------ SUPPLIED INFORMATION

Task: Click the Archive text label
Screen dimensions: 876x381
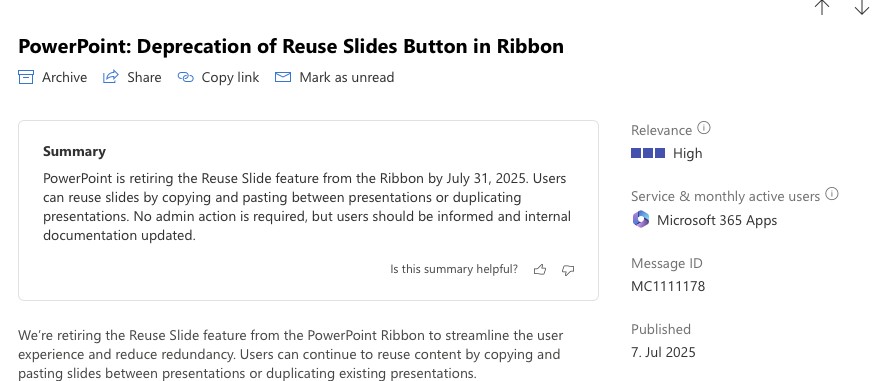Action: click(64, 77)
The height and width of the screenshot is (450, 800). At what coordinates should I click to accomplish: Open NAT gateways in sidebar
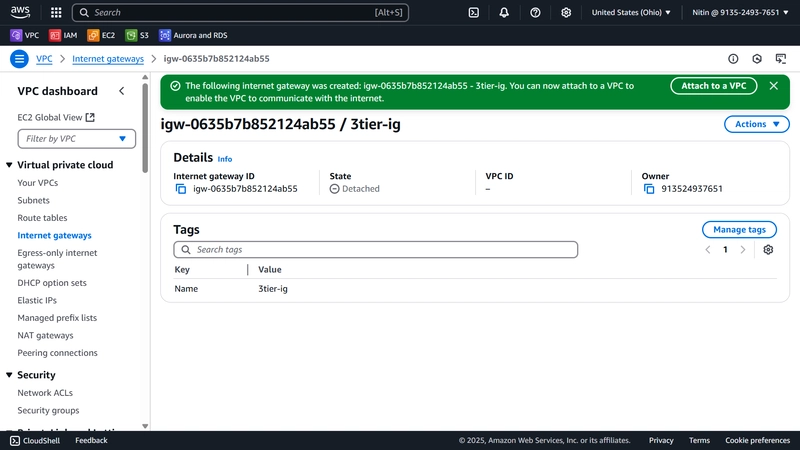pos(45,335)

------------

The job here is to write out the records exactly, pictures excluded.

Task: Click the Archive text label
Screen dimensions: 876x381
Action: click(64, 77)
The height and width of the screenshot is (450, 800). At what coordinates should I click to accomplish: Open NAT gateways in sidebar
pos(45,335)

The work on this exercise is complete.